● Source information
....

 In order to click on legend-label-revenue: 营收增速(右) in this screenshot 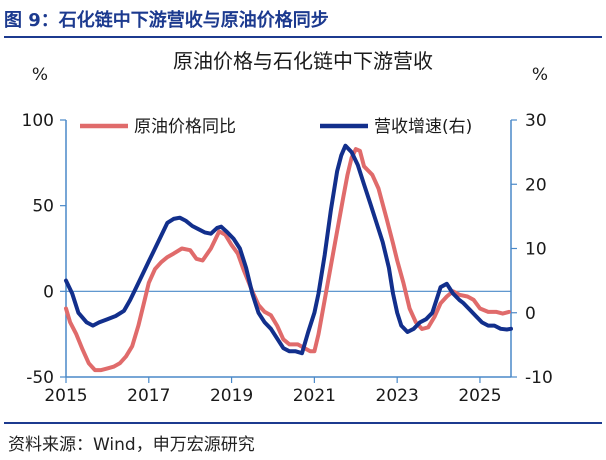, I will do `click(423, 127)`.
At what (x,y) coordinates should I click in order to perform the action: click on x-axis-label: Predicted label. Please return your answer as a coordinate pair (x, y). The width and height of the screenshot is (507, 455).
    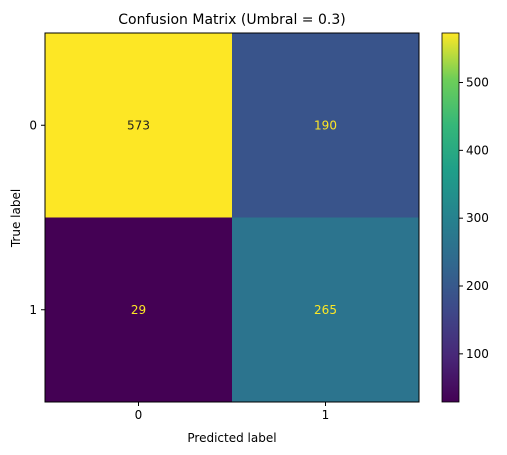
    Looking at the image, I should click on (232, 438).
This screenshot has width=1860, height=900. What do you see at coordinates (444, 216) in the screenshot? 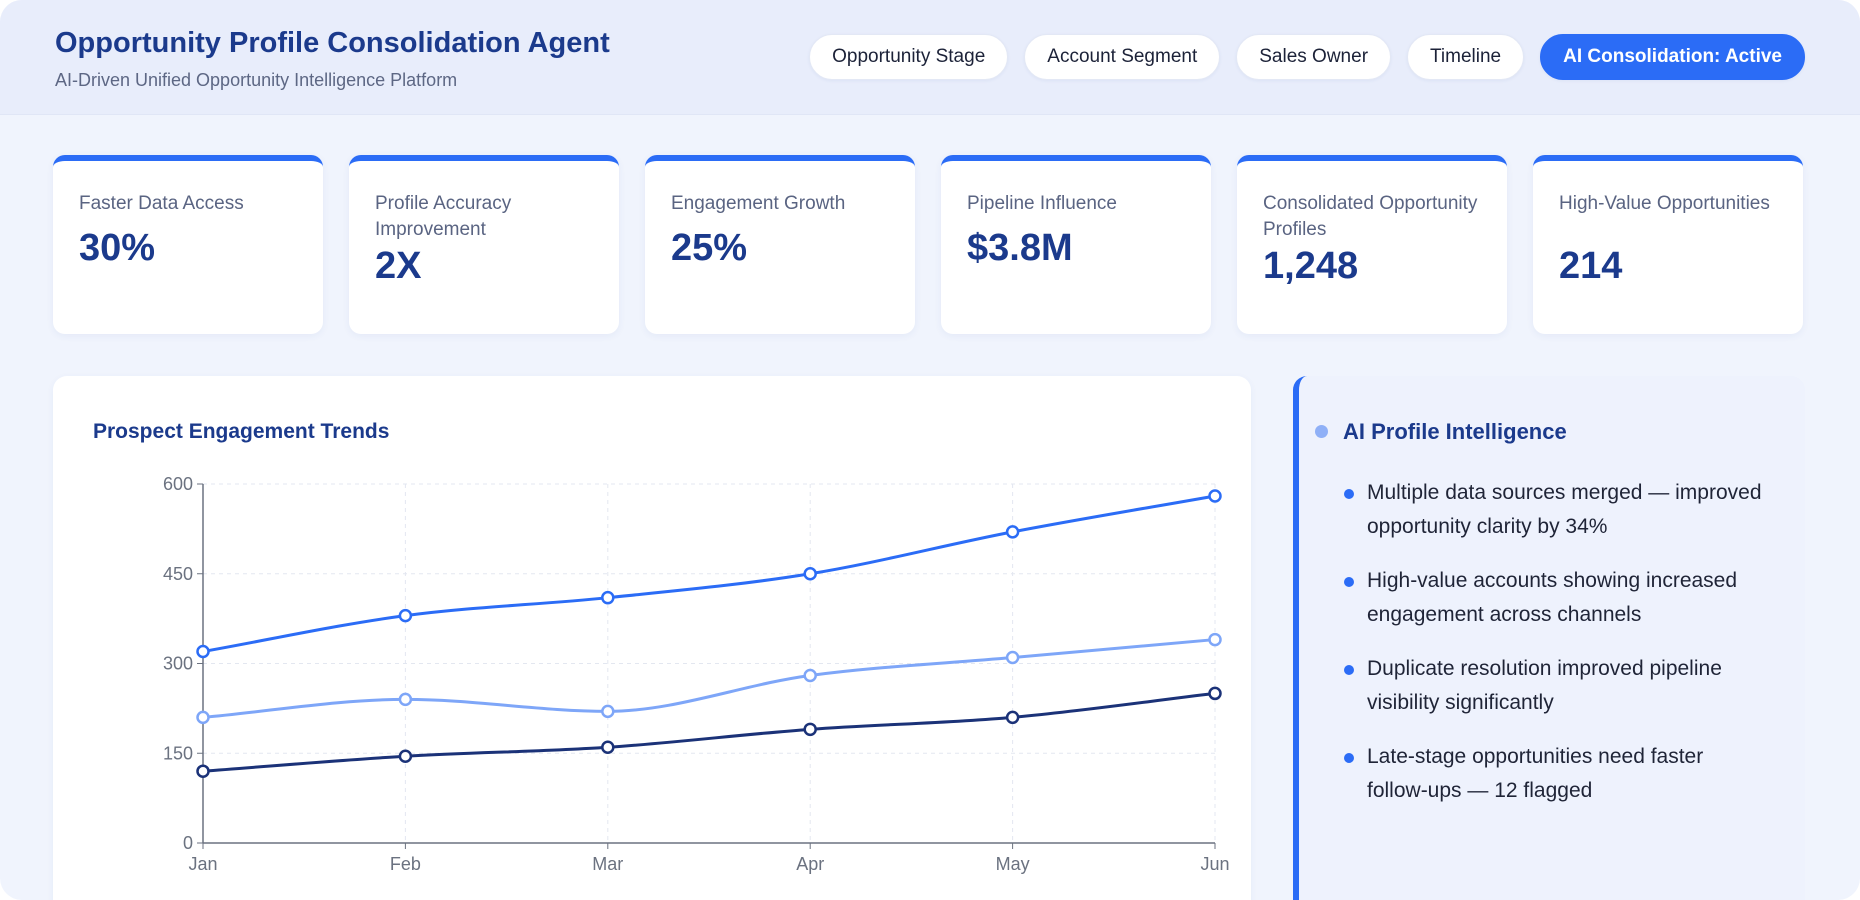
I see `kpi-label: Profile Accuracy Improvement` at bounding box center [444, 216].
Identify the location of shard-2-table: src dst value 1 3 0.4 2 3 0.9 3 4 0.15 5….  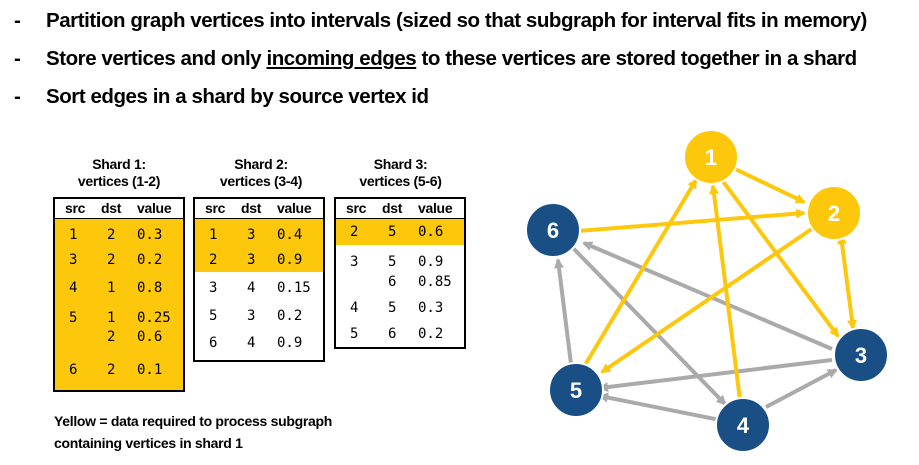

....

Return the lines of the listing above, word for word, from the line with "At what (x,y)" to the line with "Looking at the", both included. Leave the pictures out of your answer.

● Written answer
At what (x,y) coordinates should I click in order to perform the action: click on x-axis-label: Predicted label. Please return your answer as a coordinate pair (x, y). The width and height of the screenshot is (507, 455).
    Looking at the image, I should click on (232, 438).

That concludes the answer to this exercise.